## WORK TO COMPLETE
Set out exactly, line by line, the stretch of data below that begins at the line containing "Click the DepthBoundsTestSupported spec link" and ends at the line containing "has height=833, width=1270.", with both ends kept.

** Opening DATA SHOWN block **

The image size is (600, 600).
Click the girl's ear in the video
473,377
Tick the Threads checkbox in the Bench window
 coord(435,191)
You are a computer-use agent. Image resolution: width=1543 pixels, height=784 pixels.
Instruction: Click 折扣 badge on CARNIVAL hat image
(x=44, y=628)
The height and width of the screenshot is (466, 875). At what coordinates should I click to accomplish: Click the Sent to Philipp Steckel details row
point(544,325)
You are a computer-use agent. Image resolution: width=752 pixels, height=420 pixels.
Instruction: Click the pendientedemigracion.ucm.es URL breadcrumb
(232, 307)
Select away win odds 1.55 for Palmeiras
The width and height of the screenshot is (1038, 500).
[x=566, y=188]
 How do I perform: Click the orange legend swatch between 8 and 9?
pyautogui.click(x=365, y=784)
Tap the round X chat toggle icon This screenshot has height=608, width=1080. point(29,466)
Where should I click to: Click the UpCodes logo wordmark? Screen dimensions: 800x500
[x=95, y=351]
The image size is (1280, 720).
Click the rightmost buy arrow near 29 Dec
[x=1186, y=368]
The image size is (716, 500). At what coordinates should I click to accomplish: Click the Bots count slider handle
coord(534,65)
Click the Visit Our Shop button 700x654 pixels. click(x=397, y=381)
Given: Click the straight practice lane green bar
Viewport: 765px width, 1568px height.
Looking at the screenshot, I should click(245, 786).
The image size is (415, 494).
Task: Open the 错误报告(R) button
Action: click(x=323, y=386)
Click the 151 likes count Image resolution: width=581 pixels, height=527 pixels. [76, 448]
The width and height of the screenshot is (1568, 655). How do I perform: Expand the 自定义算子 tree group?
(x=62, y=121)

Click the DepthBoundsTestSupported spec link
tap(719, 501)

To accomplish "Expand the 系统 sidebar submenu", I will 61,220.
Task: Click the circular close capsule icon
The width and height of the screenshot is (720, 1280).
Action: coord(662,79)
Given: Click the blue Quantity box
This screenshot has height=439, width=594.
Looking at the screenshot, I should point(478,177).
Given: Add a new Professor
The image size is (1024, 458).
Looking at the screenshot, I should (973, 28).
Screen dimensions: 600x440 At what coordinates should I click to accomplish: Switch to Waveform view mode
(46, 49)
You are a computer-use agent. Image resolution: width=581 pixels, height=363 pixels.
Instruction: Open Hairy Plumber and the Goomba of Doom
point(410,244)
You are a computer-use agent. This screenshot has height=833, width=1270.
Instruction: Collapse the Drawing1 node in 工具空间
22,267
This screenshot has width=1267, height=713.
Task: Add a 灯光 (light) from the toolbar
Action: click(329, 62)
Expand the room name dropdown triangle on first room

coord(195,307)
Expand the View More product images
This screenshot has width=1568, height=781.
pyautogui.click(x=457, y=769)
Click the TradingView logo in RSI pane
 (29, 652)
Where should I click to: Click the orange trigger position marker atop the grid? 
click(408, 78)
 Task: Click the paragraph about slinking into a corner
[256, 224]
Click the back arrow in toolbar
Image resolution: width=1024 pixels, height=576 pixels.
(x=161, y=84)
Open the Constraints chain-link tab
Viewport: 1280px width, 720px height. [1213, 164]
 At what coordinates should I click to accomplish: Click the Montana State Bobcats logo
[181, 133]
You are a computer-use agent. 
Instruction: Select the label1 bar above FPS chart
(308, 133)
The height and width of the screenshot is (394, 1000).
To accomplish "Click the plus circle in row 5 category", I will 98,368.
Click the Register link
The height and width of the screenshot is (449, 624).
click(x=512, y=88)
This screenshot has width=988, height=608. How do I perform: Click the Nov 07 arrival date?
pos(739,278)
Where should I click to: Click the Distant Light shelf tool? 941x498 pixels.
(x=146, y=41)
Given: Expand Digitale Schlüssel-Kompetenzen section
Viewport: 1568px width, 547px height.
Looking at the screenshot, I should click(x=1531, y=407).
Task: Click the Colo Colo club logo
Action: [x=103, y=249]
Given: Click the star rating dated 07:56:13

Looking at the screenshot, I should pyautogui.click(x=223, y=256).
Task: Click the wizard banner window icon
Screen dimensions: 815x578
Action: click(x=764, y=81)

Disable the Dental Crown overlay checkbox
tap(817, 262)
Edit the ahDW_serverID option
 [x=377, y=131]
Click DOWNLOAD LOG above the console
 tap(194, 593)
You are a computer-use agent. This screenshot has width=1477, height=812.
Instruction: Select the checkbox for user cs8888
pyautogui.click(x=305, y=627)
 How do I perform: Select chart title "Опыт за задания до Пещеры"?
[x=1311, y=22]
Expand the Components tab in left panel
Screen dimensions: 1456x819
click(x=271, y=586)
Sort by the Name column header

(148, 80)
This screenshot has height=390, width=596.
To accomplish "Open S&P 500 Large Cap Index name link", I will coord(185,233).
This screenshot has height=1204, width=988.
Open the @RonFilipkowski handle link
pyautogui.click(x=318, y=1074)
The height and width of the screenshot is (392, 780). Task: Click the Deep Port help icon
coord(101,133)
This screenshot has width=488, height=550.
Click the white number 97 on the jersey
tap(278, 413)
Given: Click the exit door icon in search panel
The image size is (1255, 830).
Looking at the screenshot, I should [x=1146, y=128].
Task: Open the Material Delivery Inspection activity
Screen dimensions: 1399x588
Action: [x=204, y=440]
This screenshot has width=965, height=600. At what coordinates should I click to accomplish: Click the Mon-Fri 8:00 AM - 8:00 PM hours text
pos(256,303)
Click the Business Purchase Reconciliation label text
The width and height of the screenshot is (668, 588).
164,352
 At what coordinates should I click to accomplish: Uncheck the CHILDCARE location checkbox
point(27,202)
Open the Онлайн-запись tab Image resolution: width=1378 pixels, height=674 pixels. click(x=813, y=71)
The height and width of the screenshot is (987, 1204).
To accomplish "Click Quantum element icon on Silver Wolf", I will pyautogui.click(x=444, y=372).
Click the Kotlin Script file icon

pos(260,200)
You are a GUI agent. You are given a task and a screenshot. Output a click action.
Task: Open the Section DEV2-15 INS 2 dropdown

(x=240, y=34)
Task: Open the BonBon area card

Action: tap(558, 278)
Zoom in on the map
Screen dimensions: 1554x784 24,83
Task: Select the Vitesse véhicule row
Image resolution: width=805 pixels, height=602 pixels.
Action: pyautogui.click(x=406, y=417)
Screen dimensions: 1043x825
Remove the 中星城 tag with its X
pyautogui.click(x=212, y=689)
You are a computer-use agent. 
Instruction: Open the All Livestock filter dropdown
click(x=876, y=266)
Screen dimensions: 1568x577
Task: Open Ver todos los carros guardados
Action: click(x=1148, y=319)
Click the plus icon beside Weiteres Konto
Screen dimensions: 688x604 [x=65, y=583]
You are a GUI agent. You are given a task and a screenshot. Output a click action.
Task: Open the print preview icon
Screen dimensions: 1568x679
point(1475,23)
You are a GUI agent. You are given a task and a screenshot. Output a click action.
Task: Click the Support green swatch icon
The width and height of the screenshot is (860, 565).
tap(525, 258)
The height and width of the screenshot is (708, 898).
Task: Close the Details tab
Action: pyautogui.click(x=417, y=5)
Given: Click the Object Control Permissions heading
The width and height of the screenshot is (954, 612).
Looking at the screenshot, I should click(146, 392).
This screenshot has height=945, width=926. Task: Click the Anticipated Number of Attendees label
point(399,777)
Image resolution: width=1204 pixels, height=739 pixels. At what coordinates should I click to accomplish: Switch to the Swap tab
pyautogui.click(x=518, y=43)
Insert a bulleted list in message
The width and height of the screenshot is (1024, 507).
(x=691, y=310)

** Closing DATA SHOWN block **

## YOUR RESPONSE
Click the DepthBoundsTestSupported spec link
tap(719, 501)

To accomplish "Expand the 系统 sidebar submenu", I will 61,220.
Task: Click the circular close capsule icon
The width and height of the screenshot is (720, 1280).
Action: coord(662,79)
Given: Click the blue Quantity box
This screenshot has height=439, width=594.
Looking at the screenshot, I should point(478,177).
Given: Add a new Professor
The image size is (1024, 458).
Looking at the screenshot, I should (973, 28).
Screen dimensions: 600x440 At what coordinates should I click to accomplish: Switch to Waveform view mode
(46, 49)
You are a computer-use agent. Image resolution: width=581 pixels, height=363 pixels.
Instruction: Open Hairy Plumber and the Goomba of Doom
point(410,244)
You are a computer-use agent. This screenshot has height=833, width=1270.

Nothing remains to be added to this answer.